As he did in I Killed My Mother, Dolan displays a keen insight into human relationships, and at its core, Heartbeats is a devastating exploration of the complexities and absurdities of love. As a writer, Dolan has a way of conveying emotions with a sharpness that often takes you by surprise. Here, his examination of mixed signals and misunderstandings is both brutally honest and surprisingly funny. He knows how to get to the root of a situation with great wit and little nonsense, exposing the truth of a situation with an almost painful grace.

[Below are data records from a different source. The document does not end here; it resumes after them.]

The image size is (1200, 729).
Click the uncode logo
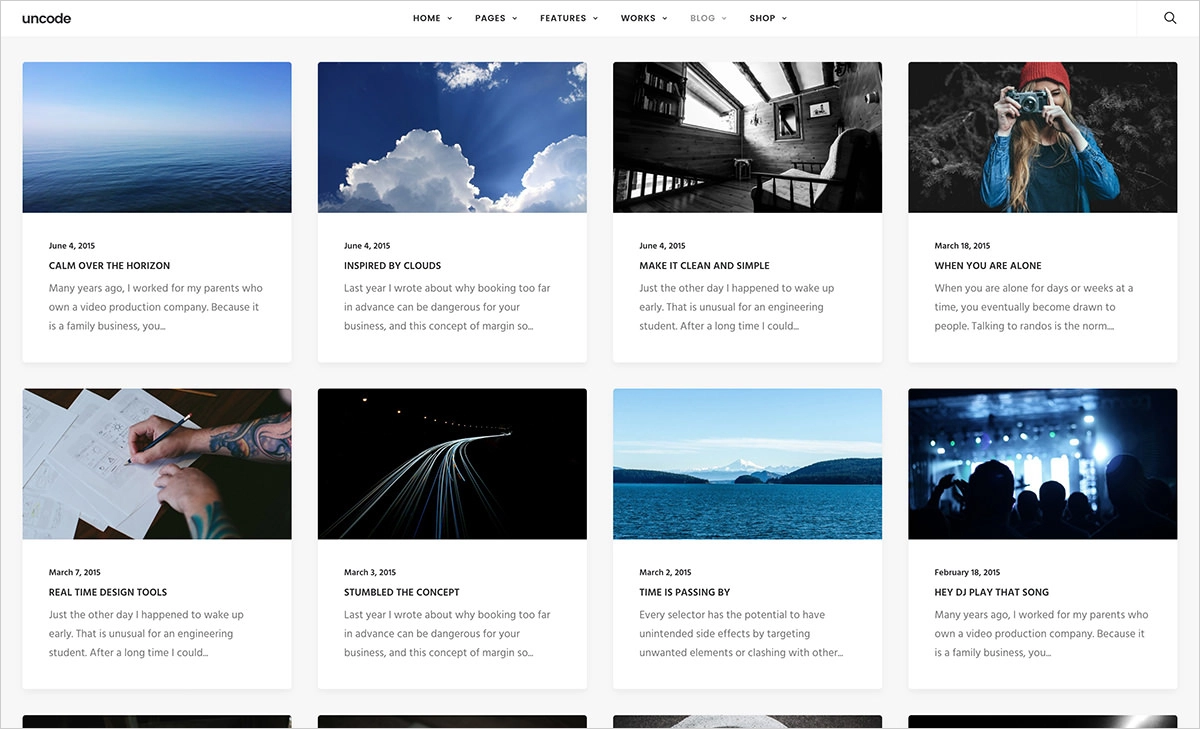click(46, 17)
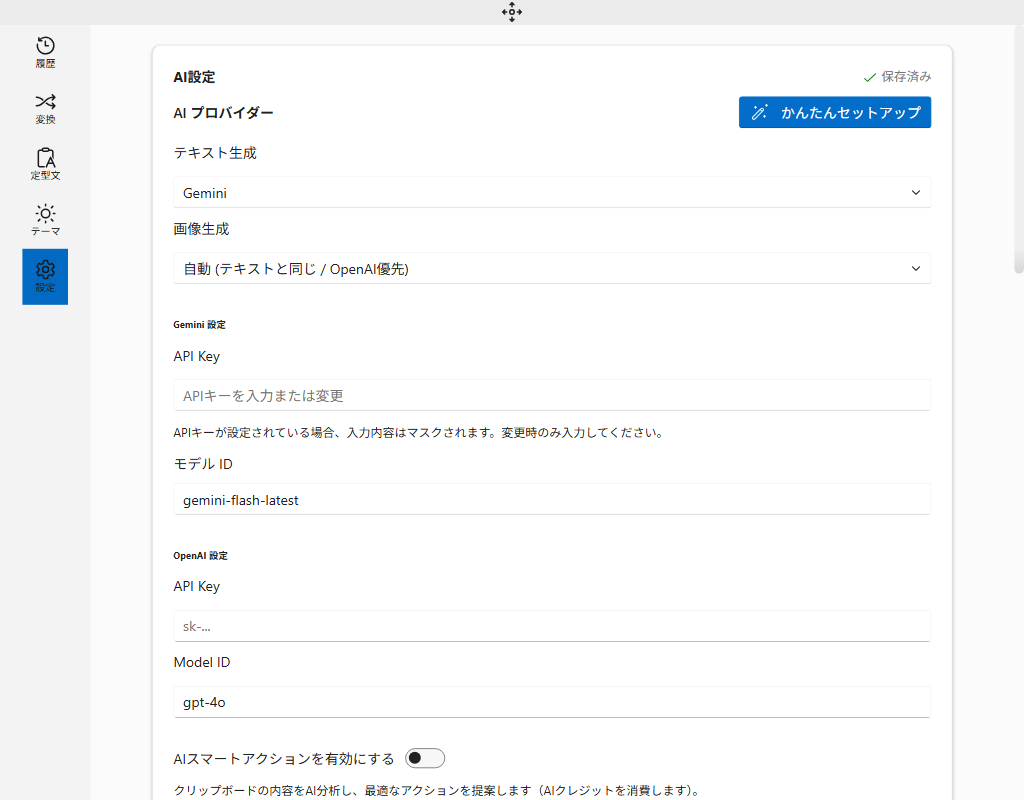The image size is (1024, 800).
Task: Open the 履歴 panel in the sidebar
Action: 44,50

Niels Schneider as NICOLAS in HEARTBEATS directed by Xavier Dolan.
Photo Credit: © Mifilifilms Inc. An IFC Films release

As a director, however, the opposite is often true, and therein lies my problem with Dolan. He is so infatuated with his own inspirations that it becomes a stylistic stumbling block. He is obviously enamored with the work of the likes of Wong Kar-Wai and Pedro Almodovar, and he fills Heartbeats with long, stylized sequences of intoxicating slow motion set to dreamy and haunting music. But whereas in the films of Wong and Almodovar such sequences flow naturally with the rest of the film, here they almost seem out of place, as if they have been forced into the film with no real purpose or context other than the filmmaker's own love of their sources. It is this stubborn adherence to the style of his idols that is preventing Dolan from blossoming as his own filmmaker. Right now his voice is lost amid the emulations of stronger and more experienced filmmakers. While directors like Quentin Tarantino have certainly made very successful careers out of emulating their inspirations, the difference is that Tarantino has really worked to make his inspirations his own, absorbing it all and transforming it into something that transcends their original sources. Dolan, on the other hand, seems engulfed by them, his unique voice lost amid the overwhelming homages.

He is obviously a talented filmmaker with something to say, but I want to know more about who he is as an artist, not the artists that inspire him. I've seen films by Wong Kar-Wai and Pedro Almodovar - they still make them regularly. I want to see something new, I want to see something by Xavier Dolan. Having inspirations that inform your work is one thing, but relying on them completely for your style is something else. It is for that reason that I'm not fully on the Dolan bandwagon just yet. Until he learns to rely less heavily on his muses, he will never grow as an artist, but the potential is obviously there in flashes of brilliance beneath the surface. He just needs to work on developing his own unique voice to truly come into his own.